ASSIGNMENT ▸
Where a line of the material includes the string "Start", copy that line.

DATASET EXCERPTS ▸
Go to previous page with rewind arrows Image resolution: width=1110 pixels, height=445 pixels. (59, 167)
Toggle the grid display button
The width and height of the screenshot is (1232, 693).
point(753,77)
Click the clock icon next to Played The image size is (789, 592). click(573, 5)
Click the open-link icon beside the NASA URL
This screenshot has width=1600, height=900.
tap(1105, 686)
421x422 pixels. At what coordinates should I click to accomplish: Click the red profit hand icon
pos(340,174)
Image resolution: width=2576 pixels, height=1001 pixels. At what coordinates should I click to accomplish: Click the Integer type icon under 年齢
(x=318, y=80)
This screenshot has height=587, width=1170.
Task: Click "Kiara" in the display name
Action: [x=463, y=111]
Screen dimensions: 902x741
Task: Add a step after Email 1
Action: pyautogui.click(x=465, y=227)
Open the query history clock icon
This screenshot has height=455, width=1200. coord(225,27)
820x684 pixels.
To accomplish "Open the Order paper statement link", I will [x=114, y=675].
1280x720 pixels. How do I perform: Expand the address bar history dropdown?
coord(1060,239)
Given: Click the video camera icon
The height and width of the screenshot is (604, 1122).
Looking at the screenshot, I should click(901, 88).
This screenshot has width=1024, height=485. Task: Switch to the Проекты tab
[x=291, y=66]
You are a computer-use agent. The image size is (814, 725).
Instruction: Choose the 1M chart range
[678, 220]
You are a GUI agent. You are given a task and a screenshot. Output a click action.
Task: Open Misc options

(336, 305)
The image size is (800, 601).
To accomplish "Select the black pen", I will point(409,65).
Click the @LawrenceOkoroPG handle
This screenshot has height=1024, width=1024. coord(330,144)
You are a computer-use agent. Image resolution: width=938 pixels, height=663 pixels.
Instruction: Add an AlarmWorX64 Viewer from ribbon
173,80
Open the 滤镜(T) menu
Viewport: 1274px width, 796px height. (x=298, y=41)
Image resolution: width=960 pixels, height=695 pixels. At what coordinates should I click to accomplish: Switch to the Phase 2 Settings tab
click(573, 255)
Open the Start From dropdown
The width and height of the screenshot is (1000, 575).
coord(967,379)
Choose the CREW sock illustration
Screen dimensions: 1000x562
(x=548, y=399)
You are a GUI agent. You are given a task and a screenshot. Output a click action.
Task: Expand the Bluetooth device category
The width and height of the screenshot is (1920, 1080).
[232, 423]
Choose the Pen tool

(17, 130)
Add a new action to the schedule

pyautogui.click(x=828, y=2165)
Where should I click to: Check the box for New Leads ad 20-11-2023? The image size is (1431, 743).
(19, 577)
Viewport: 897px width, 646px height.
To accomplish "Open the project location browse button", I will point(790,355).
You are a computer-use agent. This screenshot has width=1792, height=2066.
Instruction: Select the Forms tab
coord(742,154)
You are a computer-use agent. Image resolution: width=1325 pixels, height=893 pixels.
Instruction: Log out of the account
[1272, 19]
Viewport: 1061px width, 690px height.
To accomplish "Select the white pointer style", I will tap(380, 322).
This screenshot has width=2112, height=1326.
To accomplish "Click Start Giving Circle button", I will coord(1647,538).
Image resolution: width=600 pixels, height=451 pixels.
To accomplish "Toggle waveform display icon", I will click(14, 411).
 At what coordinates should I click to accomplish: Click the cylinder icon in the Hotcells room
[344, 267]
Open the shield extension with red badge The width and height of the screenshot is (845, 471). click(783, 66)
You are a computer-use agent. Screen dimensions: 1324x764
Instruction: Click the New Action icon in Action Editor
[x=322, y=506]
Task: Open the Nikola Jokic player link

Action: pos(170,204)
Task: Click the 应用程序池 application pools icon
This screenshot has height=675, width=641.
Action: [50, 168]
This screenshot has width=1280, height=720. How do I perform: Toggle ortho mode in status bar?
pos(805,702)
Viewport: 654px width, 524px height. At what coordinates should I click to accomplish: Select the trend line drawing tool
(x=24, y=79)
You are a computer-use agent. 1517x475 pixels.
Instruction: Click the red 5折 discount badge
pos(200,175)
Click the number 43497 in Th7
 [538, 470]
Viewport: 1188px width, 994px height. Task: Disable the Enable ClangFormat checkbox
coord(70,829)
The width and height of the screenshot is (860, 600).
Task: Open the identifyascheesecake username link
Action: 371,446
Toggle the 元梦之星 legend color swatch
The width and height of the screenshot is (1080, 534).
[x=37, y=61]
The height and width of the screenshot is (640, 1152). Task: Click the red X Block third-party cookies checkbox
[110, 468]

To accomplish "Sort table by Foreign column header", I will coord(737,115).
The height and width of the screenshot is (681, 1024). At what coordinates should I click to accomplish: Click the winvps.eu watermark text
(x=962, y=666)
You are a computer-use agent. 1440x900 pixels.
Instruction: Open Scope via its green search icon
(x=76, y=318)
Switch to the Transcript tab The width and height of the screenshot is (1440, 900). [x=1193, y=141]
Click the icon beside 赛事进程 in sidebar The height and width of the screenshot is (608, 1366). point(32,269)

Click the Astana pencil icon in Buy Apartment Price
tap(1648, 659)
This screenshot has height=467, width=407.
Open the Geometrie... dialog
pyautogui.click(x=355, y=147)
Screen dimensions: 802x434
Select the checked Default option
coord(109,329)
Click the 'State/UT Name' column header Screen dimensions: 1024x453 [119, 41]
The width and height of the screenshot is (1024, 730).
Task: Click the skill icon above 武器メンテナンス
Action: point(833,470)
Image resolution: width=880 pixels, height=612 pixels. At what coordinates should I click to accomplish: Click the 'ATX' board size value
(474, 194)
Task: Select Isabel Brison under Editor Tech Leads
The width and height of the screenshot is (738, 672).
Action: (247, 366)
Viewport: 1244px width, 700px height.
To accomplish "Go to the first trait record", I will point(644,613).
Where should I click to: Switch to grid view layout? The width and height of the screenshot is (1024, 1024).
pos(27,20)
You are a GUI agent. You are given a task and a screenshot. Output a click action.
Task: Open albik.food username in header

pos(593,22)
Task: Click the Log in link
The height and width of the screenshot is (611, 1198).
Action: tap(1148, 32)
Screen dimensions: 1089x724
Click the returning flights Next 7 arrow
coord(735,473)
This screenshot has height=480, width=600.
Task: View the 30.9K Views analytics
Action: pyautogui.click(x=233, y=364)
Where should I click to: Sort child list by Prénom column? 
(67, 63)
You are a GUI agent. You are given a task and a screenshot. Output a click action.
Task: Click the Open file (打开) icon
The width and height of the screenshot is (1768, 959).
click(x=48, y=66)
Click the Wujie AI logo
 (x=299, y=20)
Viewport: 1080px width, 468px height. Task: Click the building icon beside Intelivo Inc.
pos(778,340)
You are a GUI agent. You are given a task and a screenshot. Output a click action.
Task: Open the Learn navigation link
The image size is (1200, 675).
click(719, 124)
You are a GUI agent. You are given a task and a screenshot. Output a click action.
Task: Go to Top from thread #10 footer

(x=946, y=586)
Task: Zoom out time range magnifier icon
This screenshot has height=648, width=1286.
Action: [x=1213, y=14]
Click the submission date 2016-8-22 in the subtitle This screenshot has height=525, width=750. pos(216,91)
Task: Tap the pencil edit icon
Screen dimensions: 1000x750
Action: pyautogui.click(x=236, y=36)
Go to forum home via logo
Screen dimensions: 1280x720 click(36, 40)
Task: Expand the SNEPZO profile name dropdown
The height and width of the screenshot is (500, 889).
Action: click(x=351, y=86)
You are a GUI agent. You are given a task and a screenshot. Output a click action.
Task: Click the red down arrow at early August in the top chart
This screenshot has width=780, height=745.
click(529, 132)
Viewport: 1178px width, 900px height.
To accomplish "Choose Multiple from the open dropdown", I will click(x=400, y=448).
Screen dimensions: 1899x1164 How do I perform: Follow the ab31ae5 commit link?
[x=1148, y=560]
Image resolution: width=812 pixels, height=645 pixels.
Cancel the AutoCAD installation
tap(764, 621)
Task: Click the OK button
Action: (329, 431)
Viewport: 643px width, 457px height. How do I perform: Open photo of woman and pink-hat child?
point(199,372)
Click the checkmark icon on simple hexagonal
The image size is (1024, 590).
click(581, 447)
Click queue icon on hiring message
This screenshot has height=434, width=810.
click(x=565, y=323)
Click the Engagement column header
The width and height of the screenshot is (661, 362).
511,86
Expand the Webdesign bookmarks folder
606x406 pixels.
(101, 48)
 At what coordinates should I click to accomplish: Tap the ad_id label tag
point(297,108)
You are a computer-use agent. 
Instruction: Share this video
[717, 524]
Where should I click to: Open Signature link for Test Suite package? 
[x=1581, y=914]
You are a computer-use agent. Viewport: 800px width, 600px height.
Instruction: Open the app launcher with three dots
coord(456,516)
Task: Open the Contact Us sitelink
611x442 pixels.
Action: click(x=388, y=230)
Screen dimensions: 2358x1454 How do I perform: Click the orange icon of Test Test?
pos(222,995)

PROBLEM SOLUTION ▸
Open the Start From dropdown
To accomplish "Click Start Giving Circle button", I will coord(1647,538).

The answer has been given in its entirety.